- [About this exercise]:
Leave the pictures aside. Retype exactly the lines from the top of the data below through the one holding "CC BY-NC-SA 4.0 (559, 310)".

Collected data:
┌────────

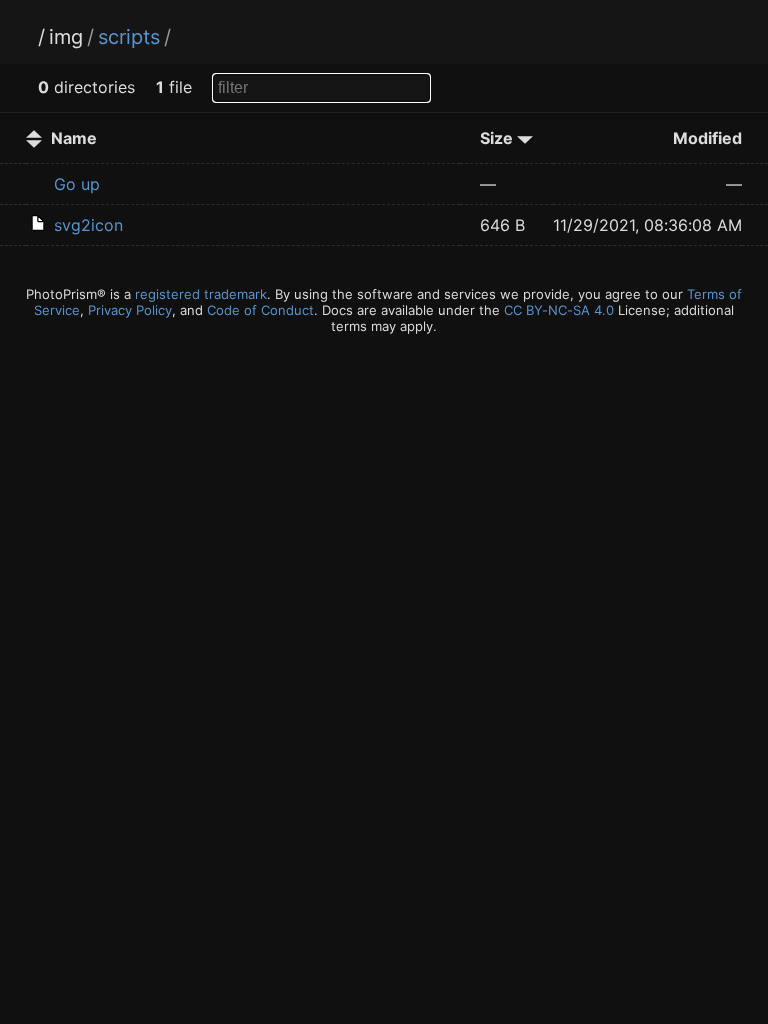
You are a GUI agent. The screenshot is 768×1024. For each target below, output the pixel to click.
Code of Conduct (260, 310)
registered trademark (201, 294)
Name (74, 138)
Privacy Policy (130, 310)
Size (498, 138)
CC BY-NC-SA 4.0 (559, 310)
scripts (129, 37)
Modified (707, 138)
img (66, 37)
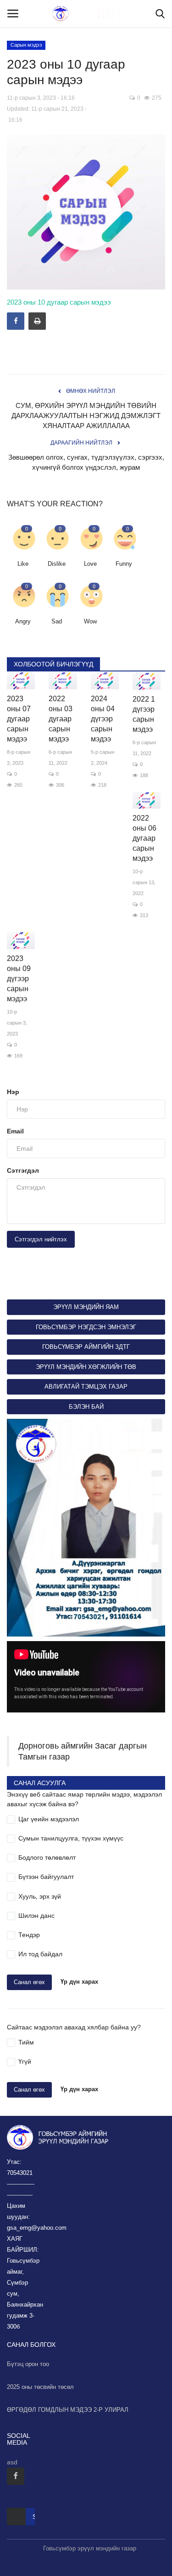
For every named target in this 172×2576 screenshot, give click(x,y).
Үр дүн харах (79, 1982)
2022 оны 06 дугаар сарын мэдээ (144, 838)
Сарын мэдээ (26, 45)
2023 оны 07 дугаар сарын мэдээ (19, 719)
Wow (90, 621)
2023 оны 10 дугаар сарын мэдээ (59, 302)
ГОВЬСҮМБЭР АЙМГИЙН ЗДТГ (86, 1346)
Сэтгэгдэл (23, 1170)
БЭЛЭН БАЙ (86, 1406)
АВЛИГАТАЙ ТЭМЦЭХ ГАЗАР (86, 1386)
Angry (23, 621)
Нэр (13, 1091)
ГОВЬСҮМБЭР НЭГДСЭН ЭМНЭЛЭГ (86, 1327)
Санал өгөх (29, 1982)
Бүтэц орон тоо (28, 2364)
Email (15, 1131)
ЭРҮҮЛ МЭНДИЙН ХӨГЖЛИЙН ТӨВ (86, 1366)
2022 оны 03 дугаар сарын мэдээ (60, 719)
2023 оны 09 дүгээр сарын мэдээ (19, 979)
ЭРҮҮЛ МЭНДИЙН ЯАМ (86, 1307)
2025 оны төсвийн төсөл (40, 2386)
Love (90, 563)
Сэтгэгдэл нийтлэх (41, 1239)
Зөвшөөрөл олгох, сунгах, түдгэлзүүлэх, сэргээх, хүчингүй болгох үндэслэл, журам (86, 462)
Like (22, 563)
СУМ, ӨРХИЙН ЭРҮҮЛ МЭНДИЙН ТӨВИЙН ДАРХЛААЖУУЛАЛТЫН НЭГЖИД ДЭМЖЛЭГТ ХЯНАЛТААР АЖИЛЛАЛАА (86, 415)
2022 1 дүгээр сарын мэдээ (144, 714)
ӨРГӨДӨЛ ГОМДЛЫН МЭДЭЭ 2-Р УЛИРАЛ (67, 2409)
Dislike (57, 563)
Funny (124, 563)
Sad (56, 621)
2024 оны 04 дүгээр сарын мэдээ (103, 719)
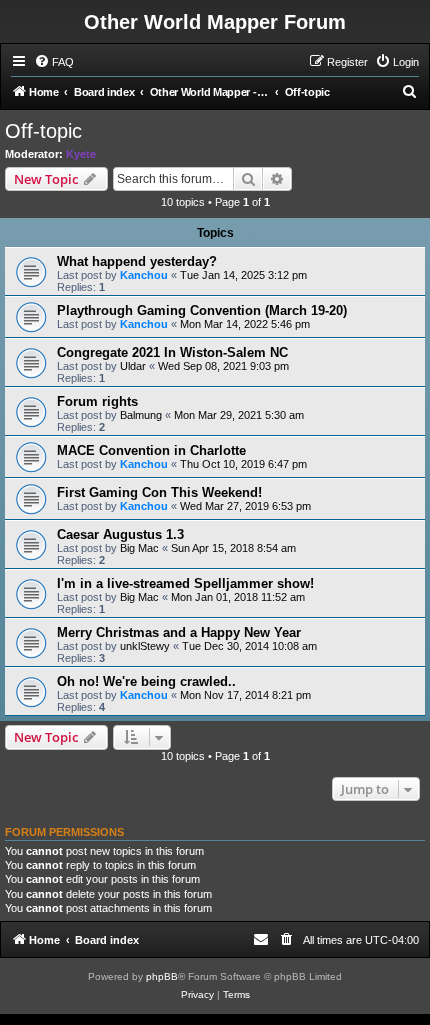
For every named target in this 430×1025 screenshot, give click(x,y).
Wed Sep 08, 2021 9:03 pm (223, 366)
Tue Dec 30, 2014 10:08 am (249, 646)
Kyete (81, 154)
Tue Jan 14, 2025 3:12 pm (243, 275)
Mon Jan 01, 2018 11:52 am (238, 597)
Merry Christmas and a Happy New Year (179, 632)
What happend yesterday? (137, 261)
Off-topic (43, 131)
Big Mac (139, 548)
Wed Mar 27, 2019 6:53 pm (245, 506)
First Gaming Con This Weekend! (159, 492)
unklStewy (145, 646)
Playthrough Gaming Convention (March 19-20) (202, 310)
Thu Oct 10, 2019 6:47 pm (243, 464)
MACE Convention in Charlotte (151, 450)
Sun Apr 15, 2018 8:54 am (233, 548)
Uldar (133, 366)
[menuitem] (54, 62)
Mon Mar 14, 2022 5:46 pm (245, 324)
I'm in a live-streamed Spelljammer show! (185, 583)
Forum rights (97, 401)
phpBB (162, 976)
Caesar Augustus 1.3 (120, 534)
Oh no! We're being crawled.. (146, 681)
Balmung (141, 415)
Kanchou (144, 275)
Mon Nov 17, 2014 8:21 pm (245, 695)
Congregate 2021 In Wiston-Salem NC (172, 352)
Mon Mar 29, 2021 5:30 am (239, 415)
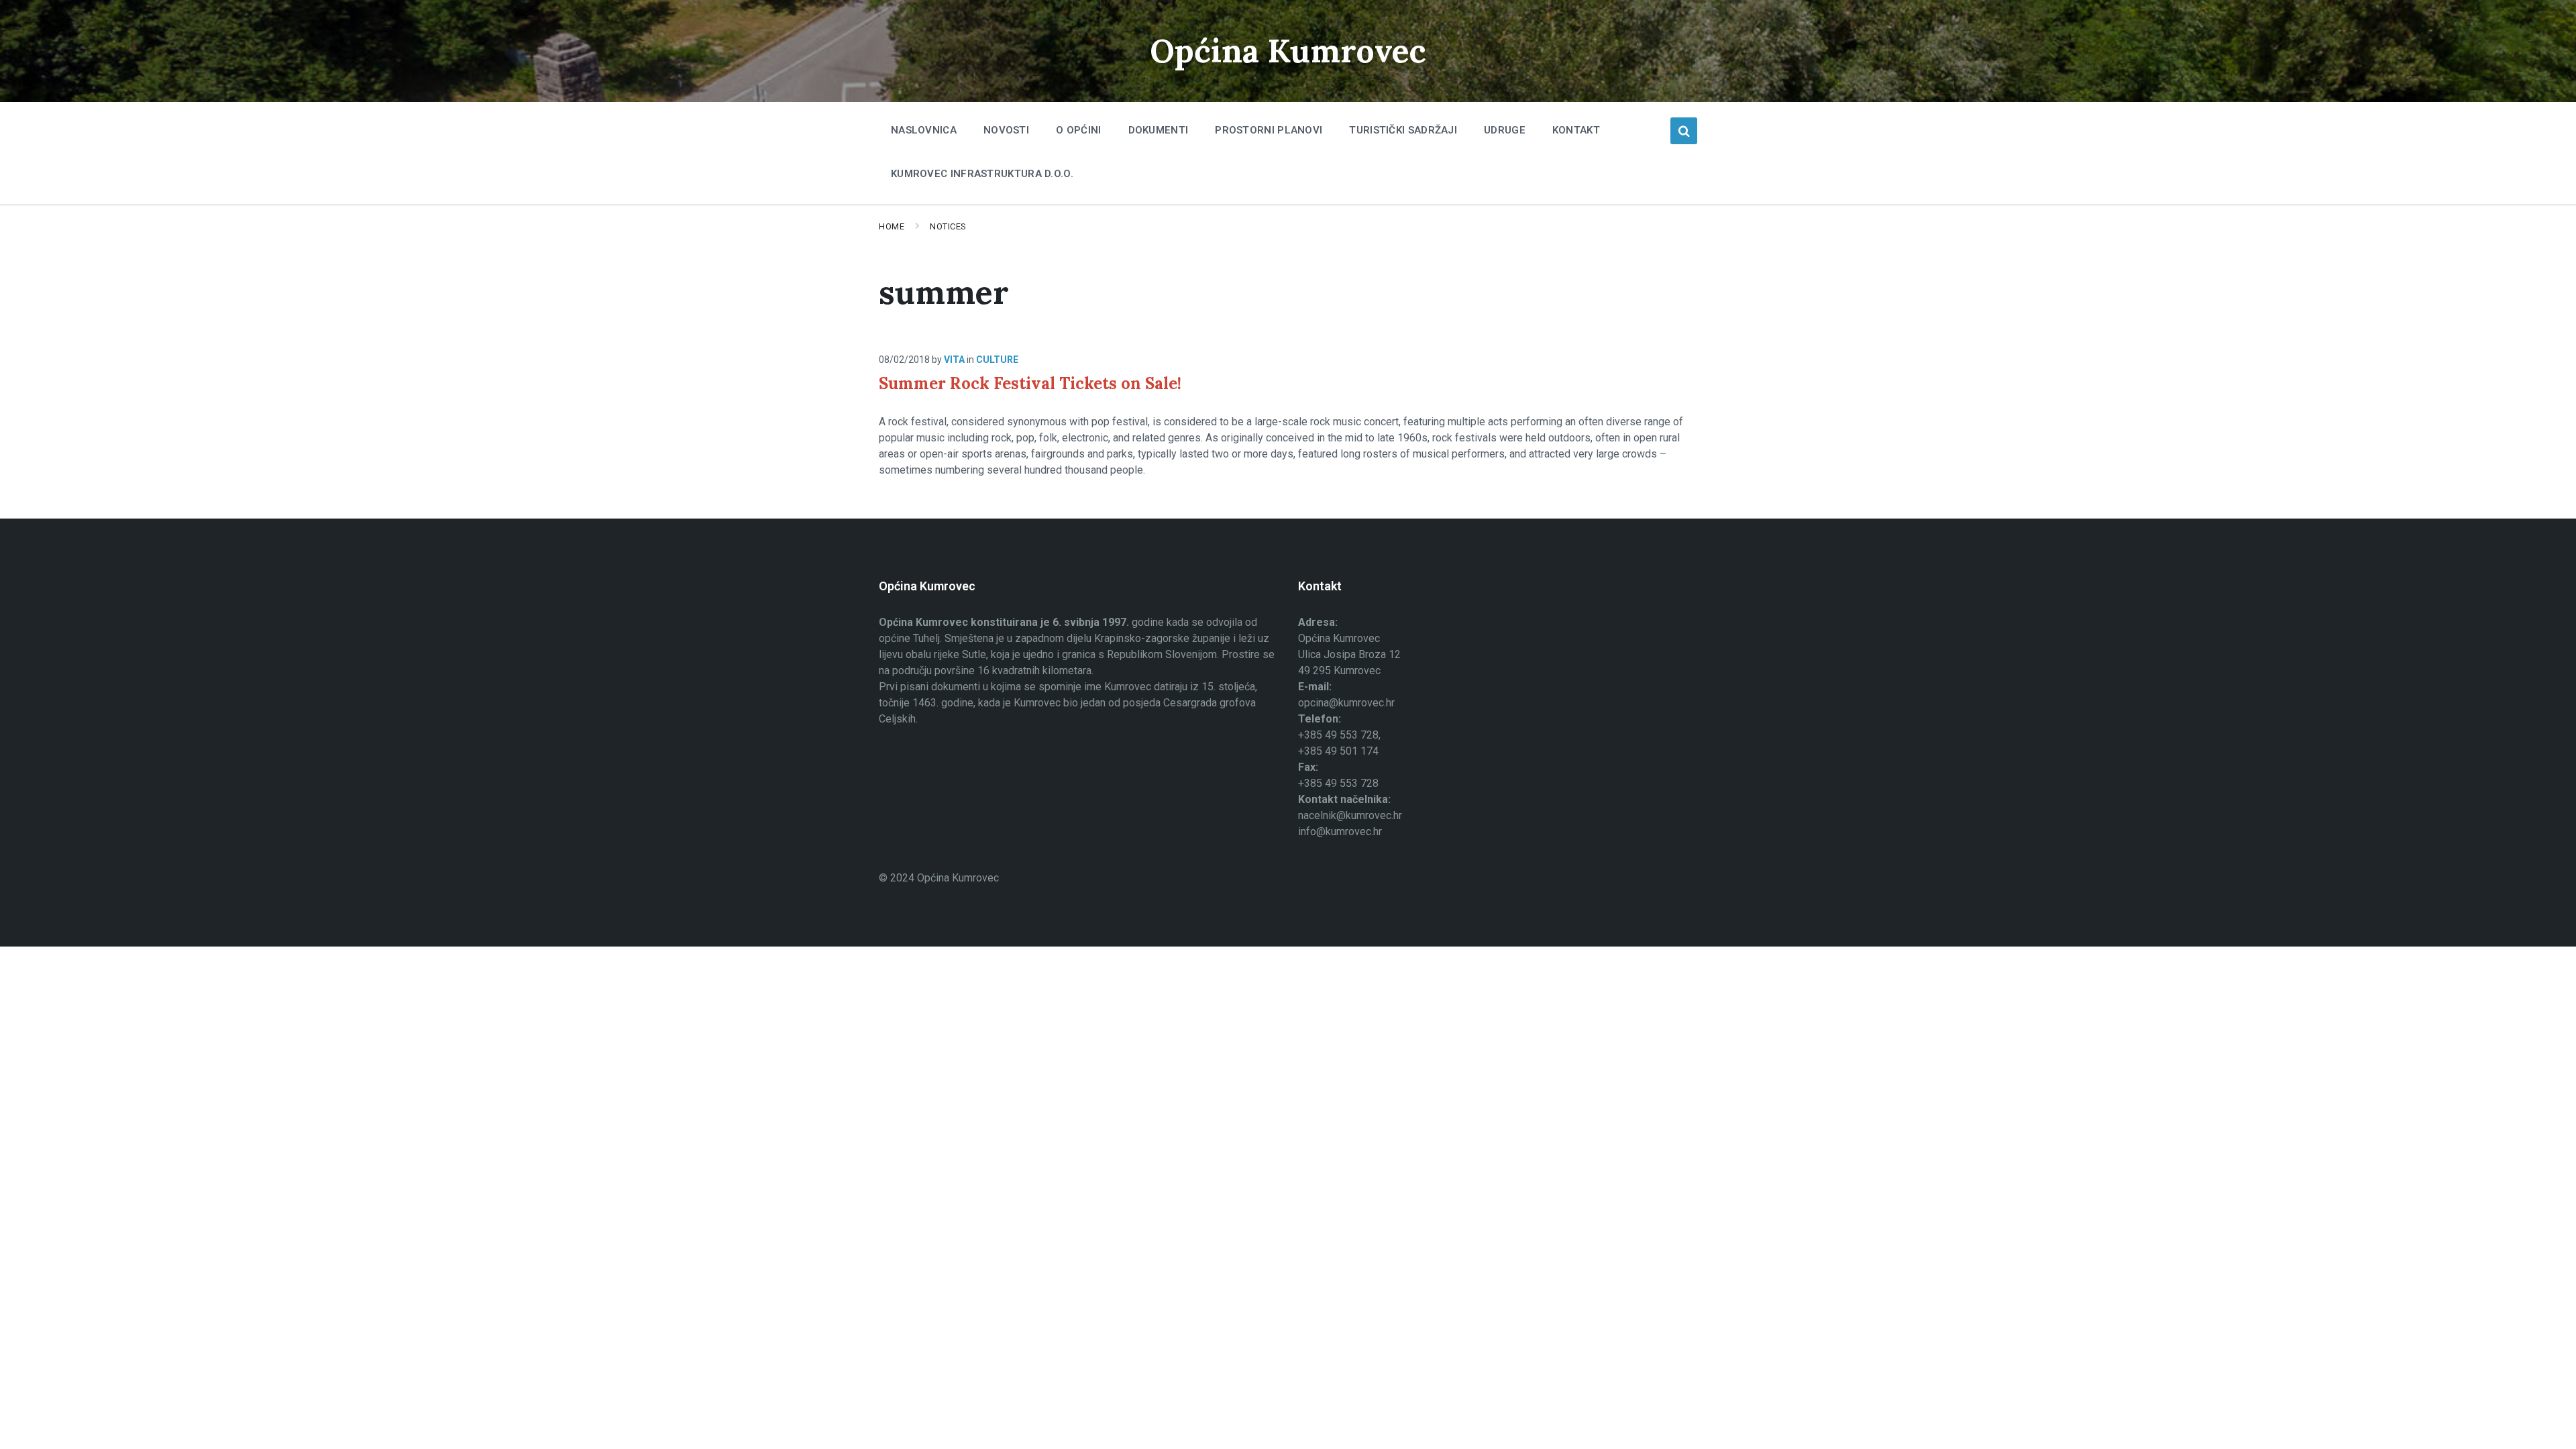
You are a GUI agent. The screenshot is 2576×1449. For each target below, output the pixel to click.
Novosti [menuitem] (1006, 130)
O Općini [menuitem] (1078, 130)
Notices (948, 226)
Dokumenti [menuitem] (1158, 130)
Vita (954, 359)
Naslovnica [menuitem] (924, 130)
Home (891, 226)
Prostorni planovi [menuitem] (1268, 130)
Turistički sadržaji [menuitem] (1403, 130)
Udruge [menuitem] (1504, 130)
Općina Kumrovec (1288, 50)
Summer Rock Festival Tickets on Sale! (1030, 383)
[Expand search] (1683, 130)
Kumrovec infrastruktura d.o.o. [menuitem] (982, 174)
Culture (997, 359)
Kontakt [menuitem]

└────────

- [Your solution]:
You are a GUI agent. The screenshot is 768×1024. For each target below, output the pixel to click.
Code of Conduct (260, 310)
registered trademark (201, 294)
Name (74, 138)
Privacy Policy (130, 310)
Size (498, 138)
CC BY-NC-SA 4.0 (559, 310)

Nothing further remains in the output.